The Nearest Defib App allows users to pinpoint the location of publically accessible Automated External Defibrillators (AED) closest to their current location based on a users smartphone GPS feature.
The Cause of Sudden Cardiac Arrest
Sudden Cardiac Arrest is often misunderstood as a heart attack. A heart attack is a plumbing problem where the heart is blocked, causing heart muscle to die.
heart
Sudden Cardiac Arrest occurs when the hearts electrical system malfunctions; causing rhythms that is rapid (ventricular tachycardia) or chaotic (ventricular fibrillation) or both. This irregular heart rhythm (arrhythmia) causes the heart to suddenly stop beating in any coordinated manner. The heart muscle quivers or fibrillates rather than pump blood.
Vital organs are immediately deprived of oxygen, causing the victim to collapse. Brain death and irreversible damage begin in four to six minutes after someone experiences cardiac arrest.
While heart attack victims typically experience symptoms prior to an emergency, around 50% of sudden cardiac deaths occur without prior signs or symptoms. Commonly the signs of a Sudden Cardiac Arrest are only apparent at the moment of a full on emergency. Those signs include:
Sudden collapse
Loss of consciousness
No breathing
Loss of pulse
No sign of life
Unfortunately even with a 10-12 minute ambulance response time, the best chance for survival lies in a bystander’s recognition of the signs, the availability of an AED nearby. Acting quickly the use of an AED by responders at the scene could terminate the chaotic ventricular rhythms and allow the heart to restore itself to a normal pulse.

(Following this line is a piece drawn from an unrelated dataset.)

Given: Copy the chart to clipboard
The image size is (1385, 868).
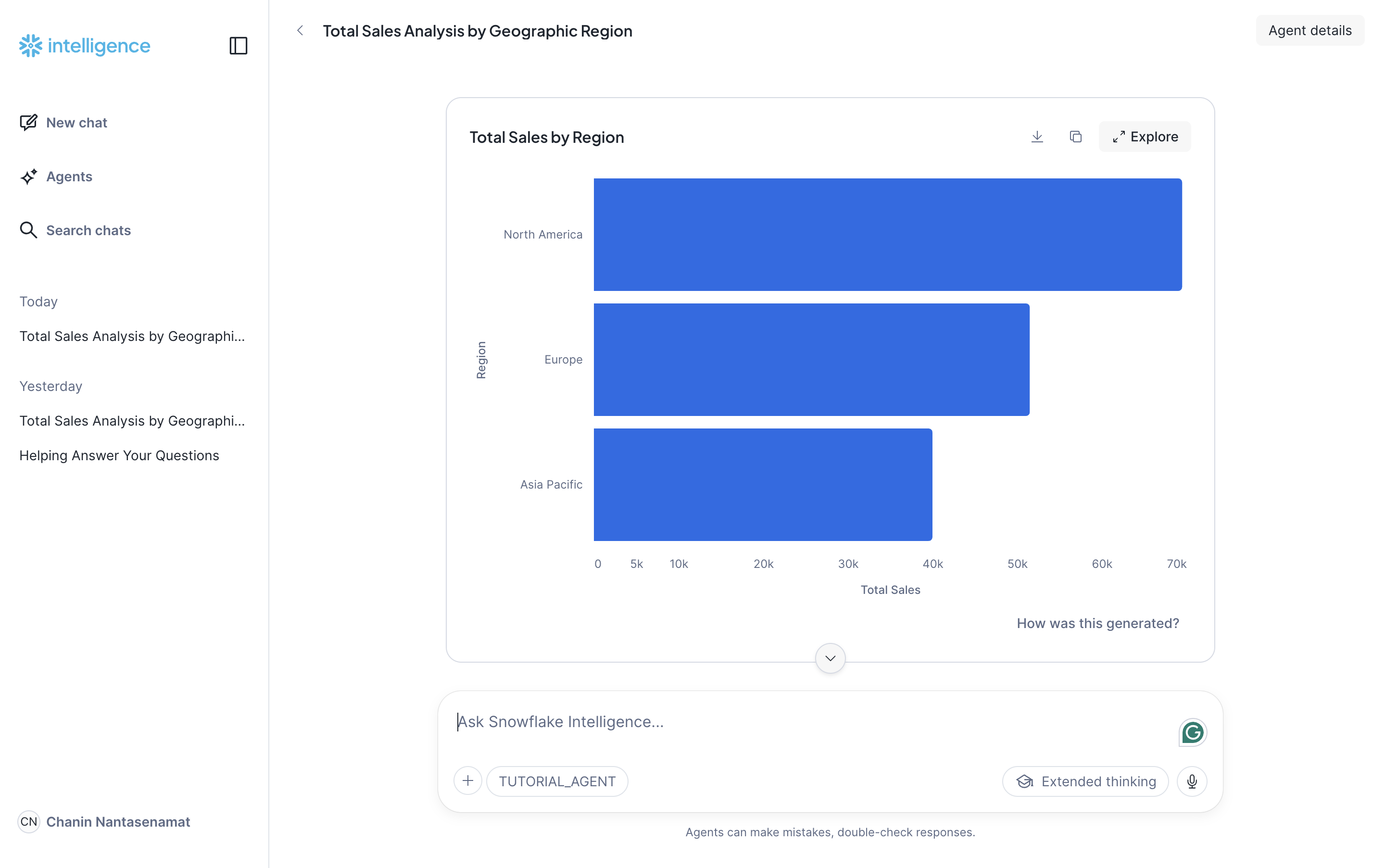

Because more than 80% of Sudden Cardiac Arrests happen in homes or public places, outside of a hospital setting, victims are caught out of reach of a rapid defibrillation that is unless you have an AED.
The Chain of Survival
Early Access: Recognise an emergency and call 000 immediately.
Early CPR: Begin Cardiopulmonary Pulmonary Resuscitation (CPR) immediately
Early Defibrillation: Use the Automated External Defibrillator (AED) ASAP
Early Advanced Care: Transfer to the paramedics Care.
The Chain of Survival is only as strong as its’ weakest link and unfortunately, Early Defibrillation is not the strongest link.
While CPR can extend the window of opportunity for responders to arrive and defibrillate the heart, the true solution is in deployment of AEDs and empowering bystanders to be the hero. A recent AED program deployed at the Melbourne Cricket Ground has resulted in an 80% survival rate. Reducing the time to defibrillation through widespread access of AEDs is the only way to reduce our dismal survival rate.